» Records for the task
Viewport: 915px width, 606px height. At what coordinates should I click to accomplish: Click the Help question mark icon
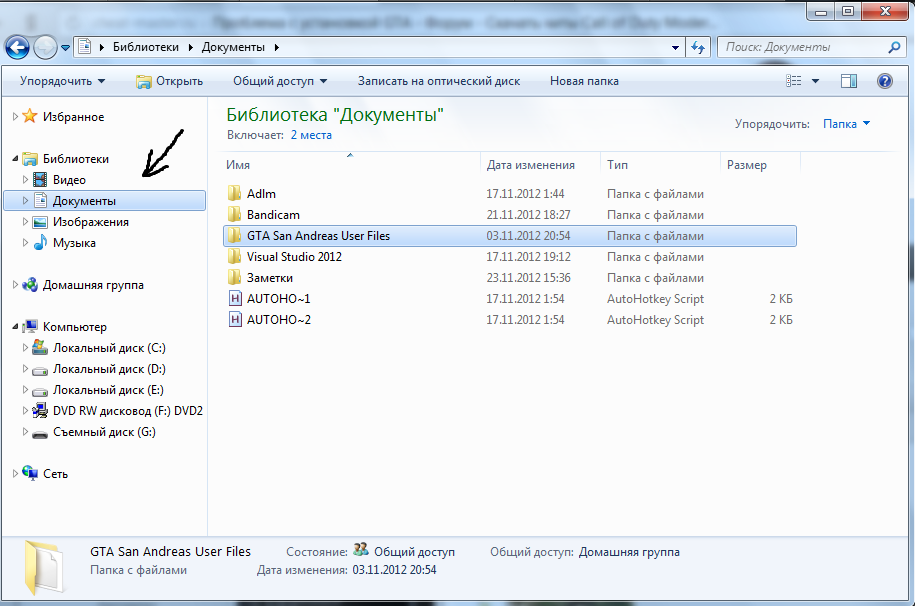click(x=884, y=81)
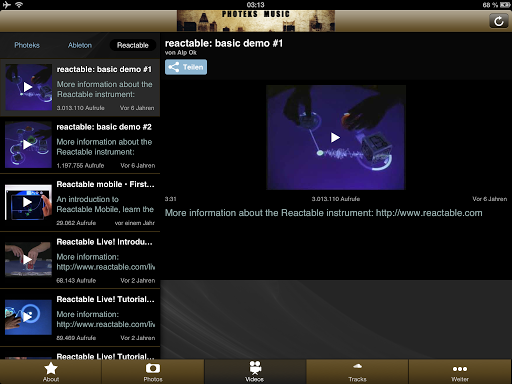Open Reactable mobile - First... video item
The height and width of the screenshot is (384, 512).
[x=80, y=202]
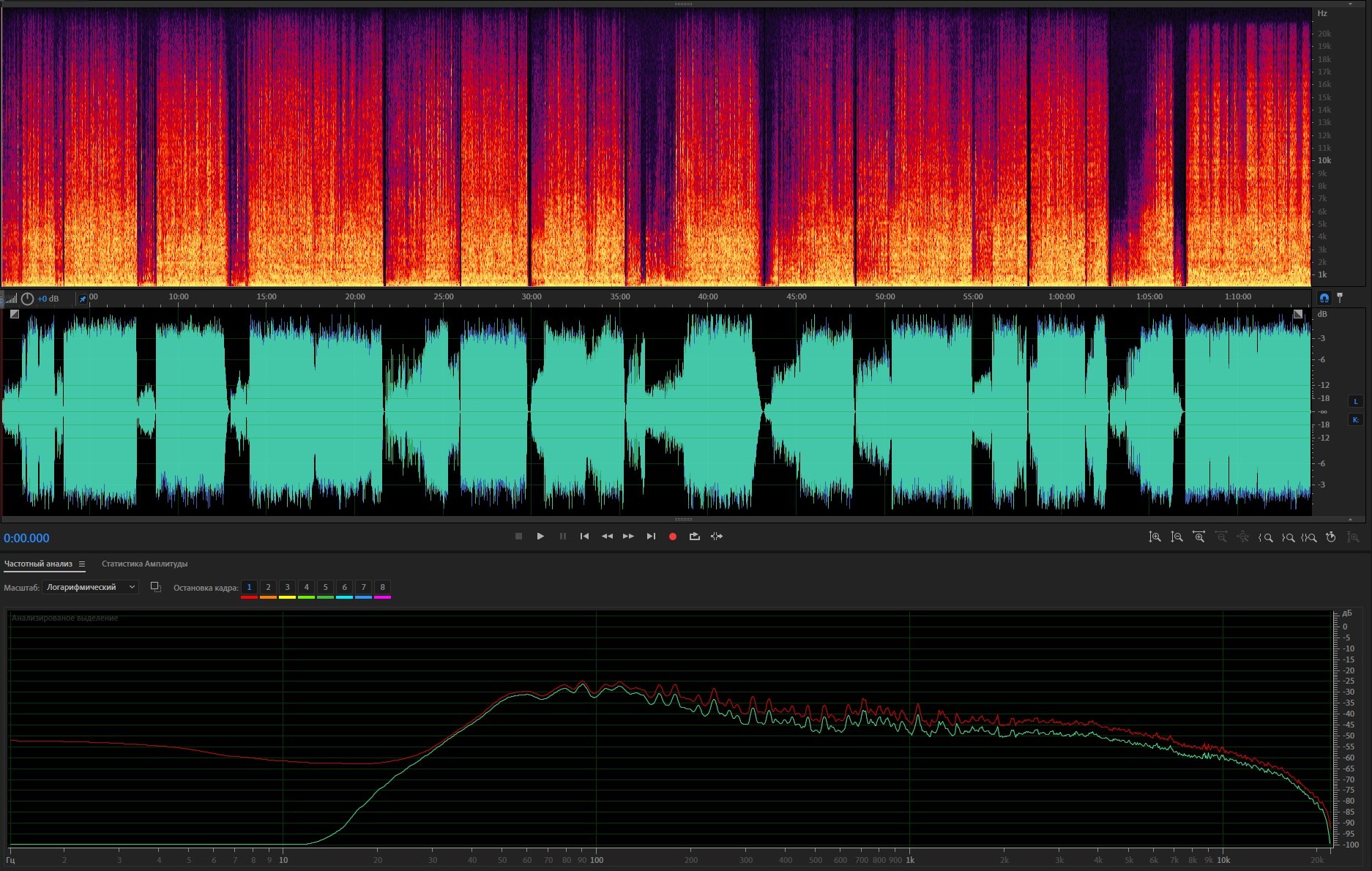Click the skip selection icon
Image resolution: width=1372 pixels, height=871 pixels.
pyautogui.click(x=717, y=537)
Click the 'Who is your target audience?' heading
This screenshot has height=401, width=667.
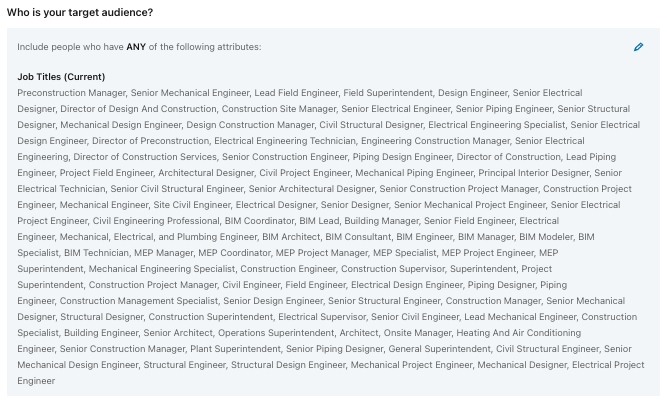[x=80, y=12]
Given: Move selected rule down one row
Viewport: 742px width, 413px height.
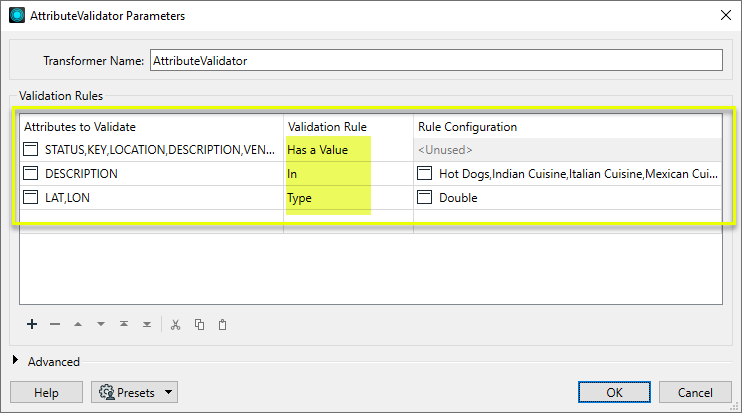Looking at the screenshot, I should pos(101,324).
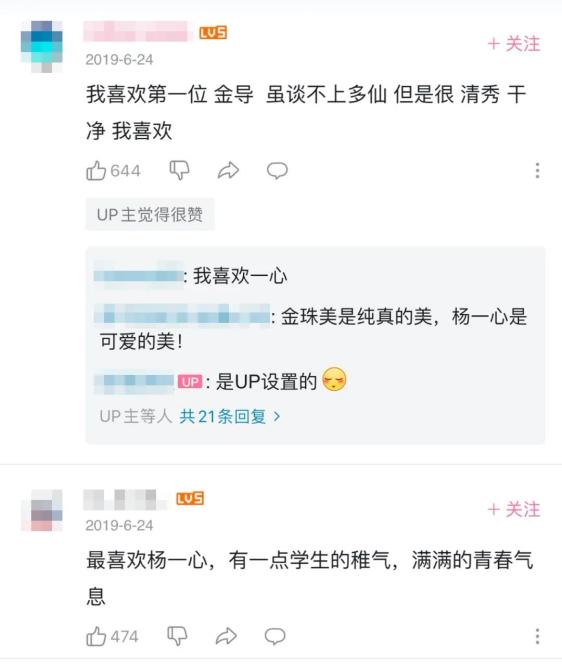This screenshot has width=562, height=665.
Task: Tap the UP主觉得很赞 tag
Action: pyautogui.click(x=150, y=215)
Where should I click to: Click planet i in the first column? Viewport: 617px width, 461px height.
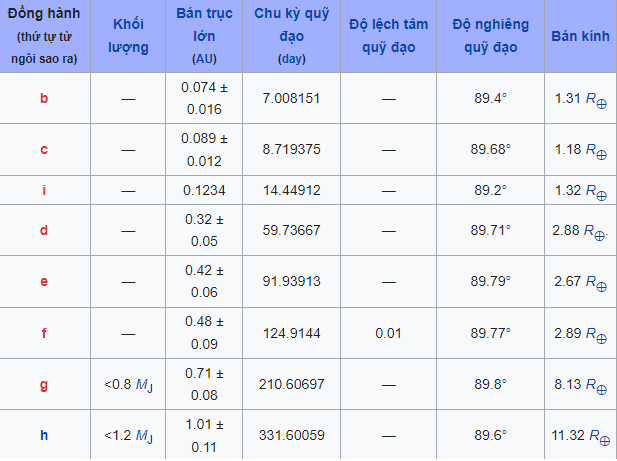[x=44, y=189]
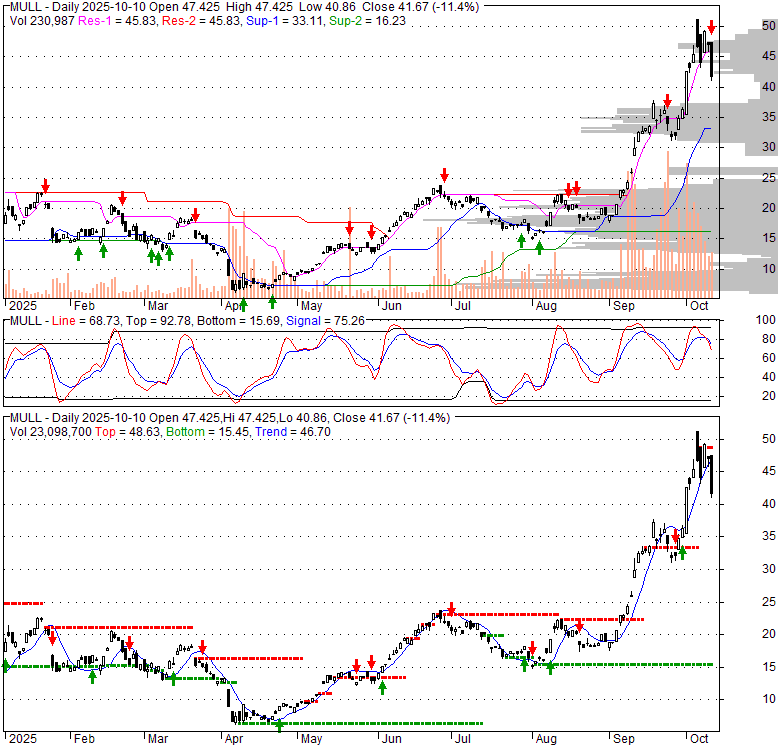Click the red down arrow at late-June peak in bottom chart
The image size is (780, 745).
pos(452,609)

» To do
Please recast every line of the items above as a JSON list of strings, one string per line, with blank lines left out. Leave the pictures out of the answer.

» Output for this task
[
  "Viewport: 915px width, 606px height. At what coordinates should I click to accomplish: Click the Help question mark icon",
  "click(x=884, y=81)",
  "Open Reactable mobile - First... video item",
  "The height and width of the screenshot is (384, 512).",
  "[x=80, y=202]",
  "Click the skip selection icon",
  "Image resolution: width=1372 pixels, height=871 pixels.",
  "pyautogui.click(x=717, y=537)",
  "Click the 'Who is your target audience?' heading",
  "This screenshot has height=401, width=667.",
  "[x=80, y=12]",
  "Given: Move selected rule down one row",
  "Viewport: 742px width, 413px height.",
  "Looking at the screenshot, I should pos(101,324).",
  "This screenshot has width=562, height=665.",
  "Task: Tap the UP主觉得很赞 tag",
  "Action: pyautogui.click(x=150, y=215)",
  "Where should I click to: Click planet i in the first column? Viewport: 617px width, 461px height.",
  "[x=44, y=189]",
  "Click the red down arrow at late-June peak in bottom chart",
  "The image size is (780, 745).",
  "pos(452,609)"
]